Items stored from a collection
++++++++++++++++++++
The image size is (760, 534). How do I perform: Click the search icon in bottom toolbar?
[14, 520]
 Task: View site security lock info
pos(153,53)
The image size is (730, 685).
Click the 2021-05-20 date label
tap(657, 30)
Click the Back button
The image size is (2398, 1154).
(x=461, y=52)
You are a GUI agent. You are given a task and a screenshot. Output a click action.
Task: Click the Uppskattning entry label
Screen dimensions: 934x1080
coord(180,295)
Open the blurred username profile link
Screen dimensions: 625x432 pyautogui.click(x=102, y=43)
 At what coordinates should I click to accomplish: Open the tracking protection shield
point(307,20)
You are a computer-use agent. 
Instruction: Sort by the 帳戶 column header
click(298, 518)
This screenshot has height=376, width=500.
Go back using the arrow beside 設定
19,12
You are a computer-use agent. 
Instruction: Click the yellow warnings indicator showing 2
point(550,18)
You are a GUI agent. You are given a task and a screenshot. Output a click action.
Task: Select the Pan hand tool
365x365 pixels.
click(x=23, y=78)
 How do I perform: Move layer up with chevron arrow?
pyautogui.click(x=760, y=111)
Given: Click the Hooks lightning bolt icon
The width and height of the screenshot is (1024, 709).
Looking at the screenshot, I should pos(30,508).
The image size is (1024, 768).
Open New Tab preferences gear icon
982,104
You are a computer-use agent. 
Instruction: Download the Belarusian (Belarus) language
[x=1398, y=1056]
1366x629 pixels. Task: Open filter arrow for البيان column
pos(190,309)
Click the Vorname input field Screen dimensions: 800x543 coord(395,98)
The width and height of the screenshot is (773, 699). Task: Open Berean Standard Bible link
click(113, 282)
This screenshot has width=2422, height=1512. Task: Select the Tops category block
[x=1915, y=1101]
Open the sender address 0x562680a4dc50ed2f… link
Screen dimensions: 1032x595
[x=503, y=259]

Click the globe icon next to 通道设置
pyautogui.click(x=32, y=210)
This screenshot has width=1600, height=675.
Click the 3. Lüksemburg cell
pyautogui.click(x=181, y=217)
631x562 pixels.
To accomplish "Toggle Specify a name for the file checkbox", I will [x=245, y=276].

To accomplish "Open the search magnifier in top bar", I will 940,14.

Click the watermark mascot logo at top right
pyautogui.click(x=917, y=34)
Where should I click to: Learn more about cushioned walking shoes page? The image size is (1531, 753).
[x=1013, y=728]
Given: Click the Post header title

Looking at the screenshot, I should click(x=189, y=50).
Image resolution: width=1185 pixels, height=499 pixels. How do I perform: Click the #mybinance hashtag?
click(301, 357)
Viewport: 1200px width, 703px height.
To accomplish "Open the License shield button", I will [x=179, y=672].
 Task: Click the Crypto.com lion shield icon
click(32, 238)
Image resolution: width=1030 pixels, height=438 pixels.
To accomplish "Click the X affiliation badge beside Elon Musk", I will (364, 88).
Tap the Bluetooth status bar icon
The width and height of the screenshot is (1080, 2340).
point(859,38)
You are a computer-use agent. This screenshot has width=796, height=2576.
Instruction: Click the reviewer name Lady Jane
++++++++++++++++++++
Goal of the exercise: Write out every line of the data above without changing anything.

Solution to the problem:
The image size is (760, 534). How do I perform: Click the search icon in bottom toolbar?
[14, 520]
 Task: View site security lock info
pos(153,53)
The image size is (730, 685).
Click the 2021-05-20 date label
tap(657, 30)
Click the Back button
The image size is (2398, 1154).
(x=461, y=52)
You are a GUI agent. You are given a task and a screenshot. Output a click action.
Task: Click the Uppskattning entry label
Screen dimensions: 934x1080
coord(180,295)
Open the blurred username profile link
Screen dimensions: 625x432 pyautogui.click(x=102, y=43)
 At what coordinates should I click to accomplish: Open the tracking protection shield
point(307,20)
You are a computer-use agent. 
Instruction: Sort by the 帳戶 column header
click(298, 518)
This screenshot has height=376, width=500.
Go back using the arrow beside 設定
19,12
You are a computer-use agent. 
Instruction: Click the yellow warnings indicator showing 2
point(550,18)
You are a GUI agent. You are given a task and a screenshot. Output a click action.
Task: Select the Pan hand tool
365x365 pixels.
click(x=23, y=78)
 How do I perform: Move layer up with chevron arrow?
pyautogui.click(x=760, y=111)
Given: Click the Hooks lightning bolt icon
The width and height of the screenshot is (1024, 709).
Looking at the screenshot, I should pos(30,508).
The image size is (1024, 768).
Open New Tab preferences gear icon
982,104
You are a computer-use agent. 
Instruction: Download the Belarusian (Belarus) language
[x=1398, y=1056]
1366x629 pixels. Task: Open filter arrow for البيان column
pos(190,309)
Click the Vorname input field Screen dimensions: 800x543 coord(395,98)
The width and height of the screenshot is (773, 699). Task: Open Berean Standard Bible link
click(113, 282)
This screenshot has width=2422, height=1512. Task: Select the Tops category block
[x=1915, y=1101]
Open the sender address 0x562680a4dc50ed2f… link
Screen dimensions: 1032x595
[x=503, y=259]

Click the globe icon next to 通道设置
pyautogui.click(x=32, y=210)
This screenshot has width=1600, height=675.
Click the 3. Lüksemburg cell
pyautogui.click(x=181, y=217)
631x562 pixels.
To accomplish "Toggle Specify a name for the file checkbox", I will [x=245, y=276].

To accomplish "Open the search magnifier in top bar", I will 940,14.

Click the watermark mascot logo at top right
pyautogui.click(x=917, y=34)
Where should I click to: Learn more about cushioned walking shoes page? The image size is (1531, 753).
[x=1013, y=728]
Given: Click the Post header title

Looking at the screenshot, I should click(x=189, y=50).
Image resolution: width=1185 pixels, height=499 pixels. How do I perform: Click the #mybinance hashtag?
click(301, 357)
Viewport: 1200px width, 703px height.
To accomplish "Open the License shield button", I will [x=179, y=672].
 Task: Click the Crypto.com lion shield icon
click(32, 238)
Image resolution: width=1030 pixels, height=438 pixels.
To accomplish "Click the X affiliation badge beside Elon Musk", I will (364, 88).
Tap the Bluetooth status bar icon
The width and height of the screenshot is (1080, 2340).
point(859,38)
You are a computer-use agent. This screenshot has width=796, height=2576.
Instruction: Click the reviewer name Lady Jane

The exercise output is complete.